'Privacy and security implications' of Internet of Things must be addressed, warns US Federal Trade Commission

Edith Ramirez states unregulated IoT could see businesses take 'deeply personal' information without user knowledge

The Internet of Things (IoT) and connected devices pose huge risks to privacy and security, and could allow businesses to paint a "deeply personal" picture of every consumer, the Chairwoman of the United States Federal Trade Commission has warned.

Edith Ramirez voiced her concerns about privacy and the IoT during a speech at the CES 2015 conference in Las Vegas, Nevada. Companies including Intel, Samsung and Cisco are all investing heavily in this area.

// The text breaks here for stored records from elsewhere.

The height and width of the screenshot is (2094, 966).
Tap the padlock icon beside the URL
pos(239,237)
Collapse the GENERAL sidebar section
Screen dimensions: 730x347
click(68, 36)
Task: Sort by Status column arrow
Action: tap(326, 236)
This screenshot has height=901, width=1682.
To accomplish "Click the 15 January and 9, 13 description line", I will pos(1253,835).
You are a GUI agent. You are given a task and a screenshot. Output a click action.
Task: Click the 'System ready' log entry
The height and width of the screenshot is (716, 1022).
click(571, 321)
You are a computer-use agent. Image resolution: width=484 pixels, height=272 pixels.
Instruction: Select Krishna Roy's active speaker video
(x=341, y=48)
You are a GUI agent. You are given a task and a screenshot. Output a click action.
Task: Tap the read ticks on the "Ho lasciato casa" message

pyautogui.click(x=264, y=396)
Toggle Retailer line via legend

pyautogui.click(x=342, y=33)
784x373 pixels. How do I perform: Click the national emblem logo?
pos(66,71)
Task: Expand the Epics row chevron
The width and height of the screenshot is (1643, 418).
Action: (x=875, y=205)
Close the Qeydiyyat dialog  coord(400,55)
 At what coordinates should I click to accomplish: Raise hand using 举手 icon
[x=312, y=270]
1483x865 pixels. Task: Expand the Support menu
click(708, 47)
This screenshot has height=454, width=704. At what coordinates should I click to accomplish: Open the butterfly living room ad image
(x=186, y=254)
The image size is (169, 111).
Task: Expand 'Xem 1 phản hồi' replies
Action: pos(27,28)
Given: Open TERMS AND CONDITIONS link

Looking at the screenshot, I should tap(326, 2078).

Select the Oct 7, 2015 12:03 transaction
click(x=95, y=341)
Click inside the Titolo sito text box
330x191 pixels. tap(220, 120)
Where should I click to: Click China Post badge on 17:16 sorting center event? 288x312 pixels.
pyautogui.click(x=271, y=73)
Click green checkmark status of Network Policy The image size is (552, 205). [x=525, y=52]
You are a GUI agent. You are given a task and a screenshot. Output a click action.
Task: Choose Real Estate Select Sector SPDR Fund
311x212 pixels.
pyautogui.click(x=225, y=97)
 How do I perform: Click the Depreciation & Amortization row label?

Indeed, during an event at CES, Samsung argued that the industry must pull together to make the Internet of Things happen.

But while the IoT has "the potential to provide enormous benefits for consumers", said Ramirez, she warned that it "also has significant privacy and security implications", especially surrounding the personal data that the devices collect.

Ubiquitous data collection, the potential for unexpected uses of consumer data and heightened security risks were all earmarked as issues that need to be addressed.

"In the not too distant future, many, if not most, aspects of our everyday lives will leave a digital trail," said Ramirez.

"That data trove will contain a wealth of revealing information that, when patched together, will present a deeply personal and startlingly complete picture of each of us - one that includes details about our financial circumstances, our health, our religious preferences, and our family and friends," she continued, before warning that the risk will only increase as more devices get connected up.

"The introduction of sensors and devices into currently intimate spaces - like our homes, cars, and even our bodies - poses particular challenges and increases the sensitivity of the data that is being collected."

Ramirez said questions need to be raised about how businesses use the sensitive and personal data they collect.

"This pervasive collection of data inevitably gives rise to concerns about how all of this personal information will be used," she said.

"Will the data be used solely to provide services to consumers?" Ramirez asked. "Will the information flowing in from our smart cars, smart devices, and smart cities just swell the ocean of 'big data', which could allow information to be used in ways that are inconsistent with consumers' expectations or relationship with a company?

"We cannot continue down the path toward pervasive data collection without thinking hard about all of these questions," she added.

The IoT also presents greater opportunities for cyber criminals, Ramirez warned.

"Like traditional computers and mobile devices, inadequate security on IoT devices could enable intruders to access and misuse personal information collected and transmitted by the device," said Ramirez.

"And, as we purchase more smart devices, they increase the number of entry points an intruder could exploit to launch attacks on or from," she added, before warning that new firms rushing to enter the IoT arena may lack the security know-how to make their products safe.

"As an initial matter, some of the developers entering the IoT market, unlike hardware and software companies, have not spent decades thinking about how to secure their products and services from hackers," she said.

The solution, Ramirez told CES, is for companies "to prioritize security and build security into their devices from the outset.

"In addition, companies should implement technical and administrative measures to ensure reasonable security, including designating people responsible for security in the organization, conducting security training for employees, and taking steps to ensure service providers protect consumer," she continued.

Ramirez argued "the stakes are too high" to not make the appropriate investment in privacy and security.

"So, as we commit to New Year's resolutions, we should also resolve to take appropriate steps for the IoT to flourish and reach its full potential across our economy in a way that does not harm or sacrifice consumer privacy," she concluded.